Sur ce chantier de bâtiment public, les planchers intermédiaires sont constitués de modules bois autoportants d’environ 8 m de longueur allant de mur à mur sans appuis intermédiaires. Ce jour-là, c’est l’ensemble d’une trame de ces modules qui s’est effondrée. L’expert dépêché sur place constate que, dans cette zone, le plancher prend appui sur des cornières métalliques fixées, pour une extrémité du module bois, sur un voile béton, les cornières étant là toujours en place, et pour l’autre extrémité, en partie basse de la joue, d’une poutre béton.
Les fixations ont lâché
Ce sont les fixations de cette dernière cornière qui ont lâché par rupture du béton de la poutre, entraînant la chute de l’ensemble des modules bois du plancher qui y étaient appuyés. L’examen de la sous-face de la poutre béton au droit des fixations montre que le béton est éclaté en cône, de manière caractéristique. L’empreinte du perçage des chevilles métalliques à expansion y est bien visible. Les mesures prises par l’expert montrent que les chevilles ont été placées à une distance moyenne de l’ordre de 25 mm par rapport au bord de la poutre.

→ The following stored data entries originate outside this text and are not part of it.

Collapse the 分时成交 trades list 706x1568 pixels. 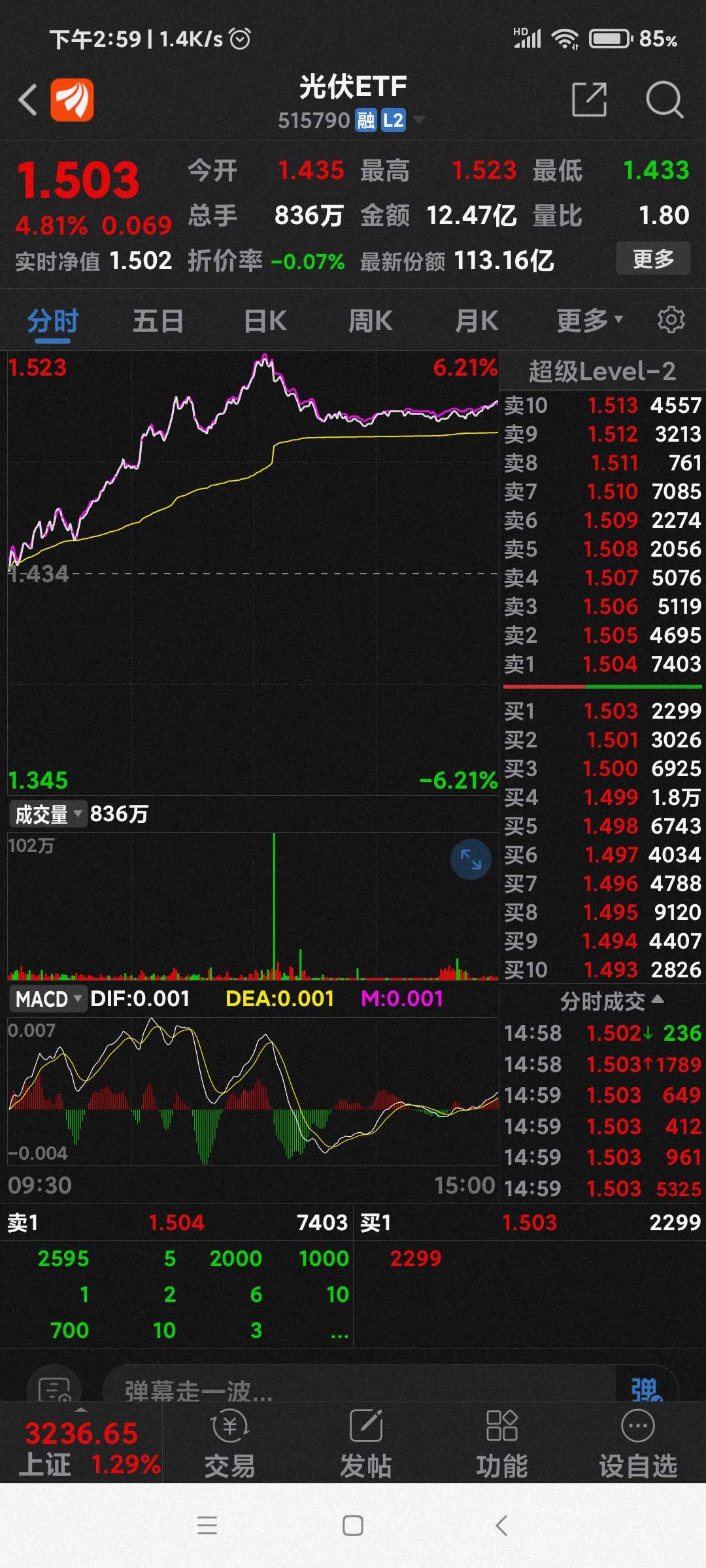[x=612, y=1002]
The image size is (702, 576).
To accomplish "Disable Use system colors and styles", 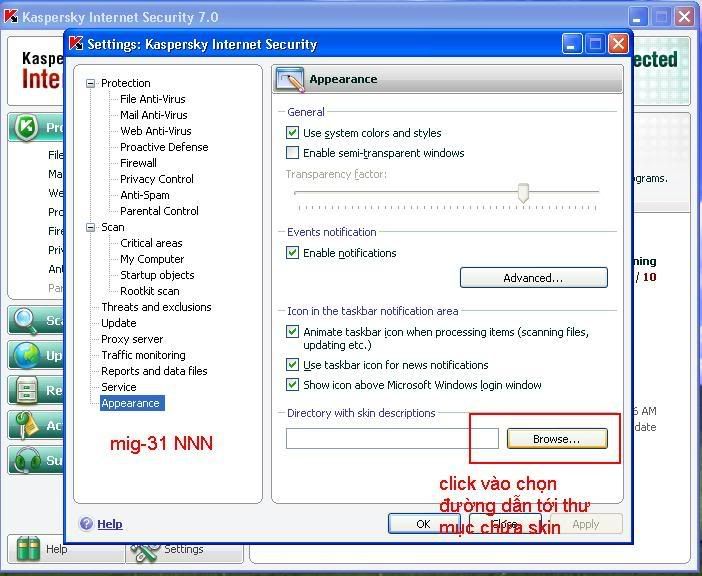I will coord(293,133).
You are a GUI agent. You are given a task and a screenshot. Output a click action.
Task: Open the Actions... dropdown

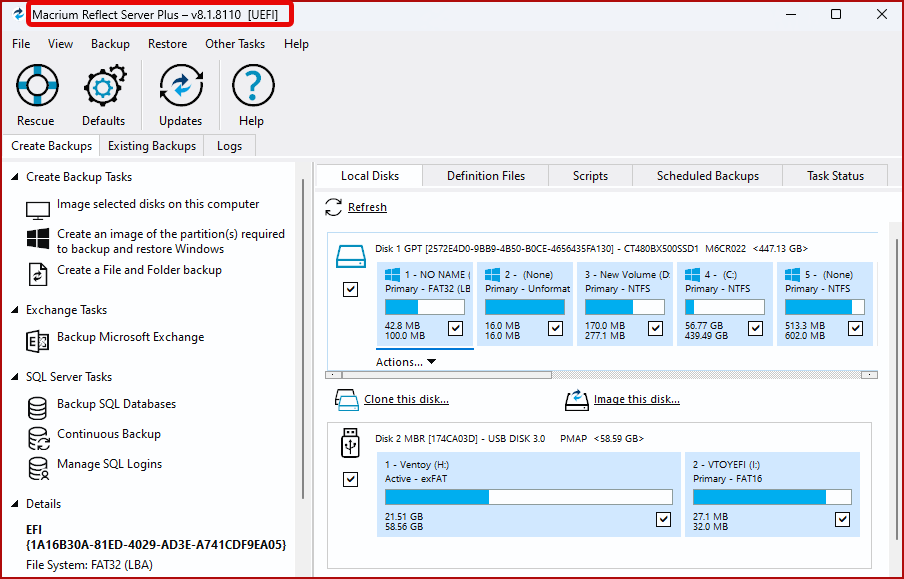click(406, 362)
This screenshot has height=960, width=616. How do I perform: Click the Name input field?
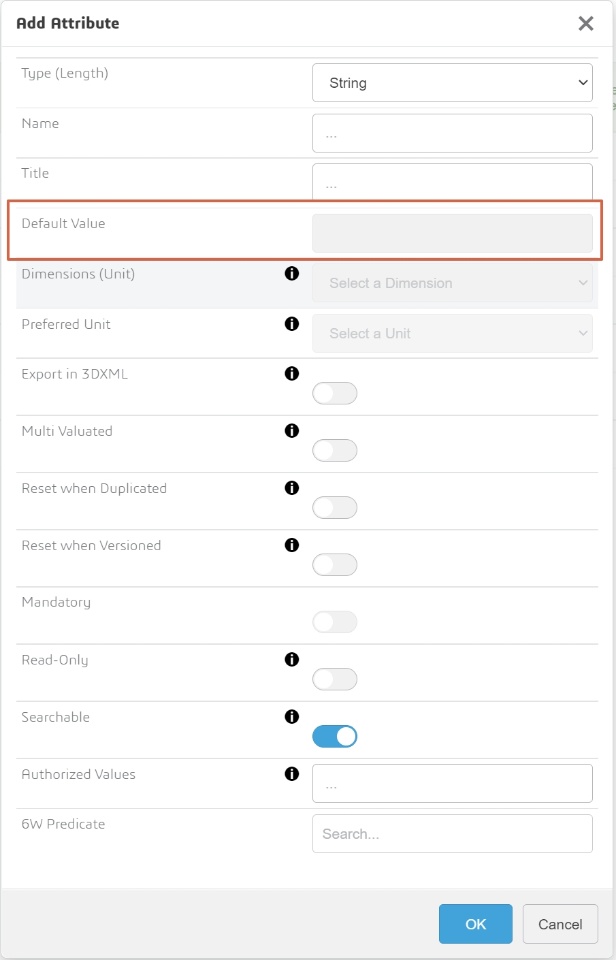click(452, 133)
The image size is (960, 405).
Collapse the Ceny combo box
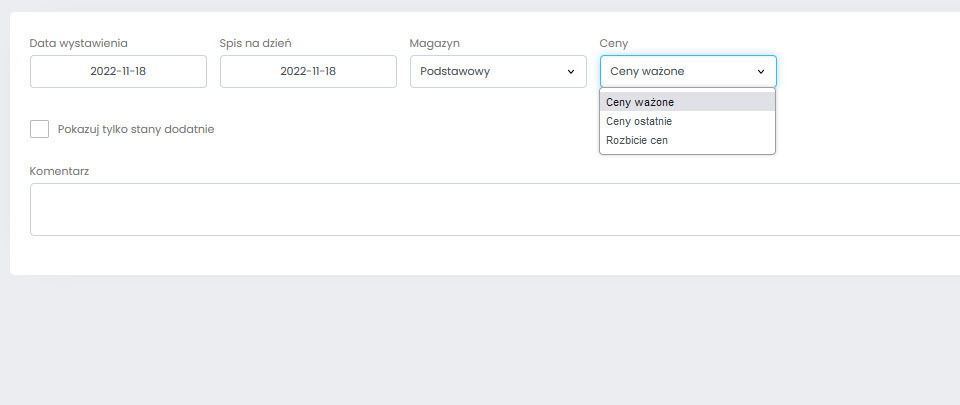pyautogui.click(x=688, y=72)
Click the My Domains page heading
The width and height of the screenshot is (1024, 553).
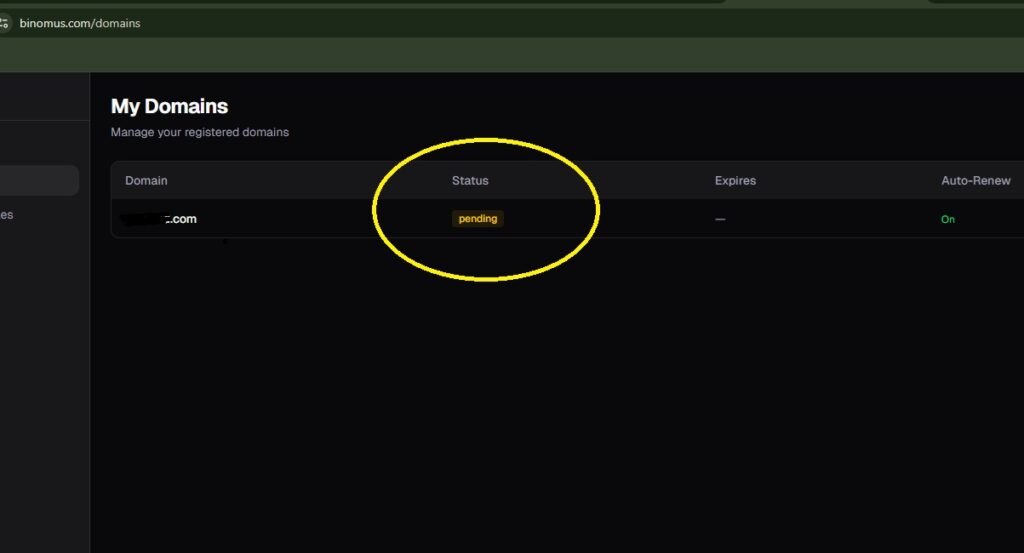point(169,106)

Chevilles métalliques à expansion
Les cornières métalliques supportant le plancher ont été fixées au béton par des chevilles métalliques à expansion. Ces chevilles avaient fait l’objet d’une note de calcul qui les considéraient en “plein voile” béton, ce qui était effectivement le cas dans la majorité de ce chantier. Le cas des fixations sur poutre béton n’avait pas été abordé dans la note de calcul, le BET l’ayant élaboré n’ayant pas été informé de cette particularité. Les fixations en plein voile se sont avérées résistantes, y compris lors du sinistre.
La distance au bord : une notion fondamentale
En revanche, lors de la mise en œuvre des chevilles sur les poutres, la notion de “distance au bord”, un paramètre fondamental de la résistance de toute fixation à expansion, avait été oubliée. Pour éviter l’éclatement et la fissuration du béton et, par là même, supporter la charge appliquée aux chevilles, il est impératif de respecter les données du fabricant concernant la position de la cheville par rapport au bord de la pièce béton support. La distance entre chevilles voisines et l’épaisseur du béton dans lequel la cheville est ancrée sont également des critères fondamentaux de l’efficacité de la fixation.
L’ATE : un référentiel incontournable
Conformément à la réglementation, les chevilles utilisées ici faisaient l’objet d’une évaluation technique sous la forme d’un ATE (agrément technique européen). Véritable référentiel pour la mise en œuvre de la cheville concernée, ce document spécifie les paramètres à respecter et notamment la valeur de la “distance au bord” minimale. Dans le cas présent, elle était de 80 mm et non de 25 mm comme relevé sur place. La rupture du béton par fissuration lors du serrage de la cheville était dès lors quasi inéluctable. C’est là l’origine du sinistre. La consultation de l’ATE propre à la cheville utilisée et le respect des spécifications y figurant aurait évité le sinistre.
Bernard Messey – Socabat Orléans
Fondation d’Excellence SMA
N’oubliez pas le guide ATE
Les chantiers de bâtiment ont de plus en plus recours à des dispositifs de liaisons entre éléments avec une mise en œuvre rapide. L’utilisation de fixations homologuées est obligatoire lorsque leur défaillance présente un risque pour la sécurité des utilisateurs ou usagers. Ce point s’applique en particulier aux chevilles métalliques. En effet, dans le cadre de la directive européenne 89-106 CEE “Produits de construction” qui couvre les chevilles métalliques pour la fixation dans le béton, un guide a été rédigé par l’EOTA pour permettre d’apposer le marquage CE rendu obligatoire par la Directive rroduit de construction. Le guide ATE différencie la mise en œuvre dans des zones de béton fissuré ou non fissuré. L’ATE attaché à chaque fixation le spécifie, tout comme les paramètres de mise en œuvre admissibles pour la cheville examinée. Dans ce cadre, pour les fixations à caractère structurel, il est nécessaire d’utiliser exclusivement des chevilles sous marquage CE et titulaire d’un ATE.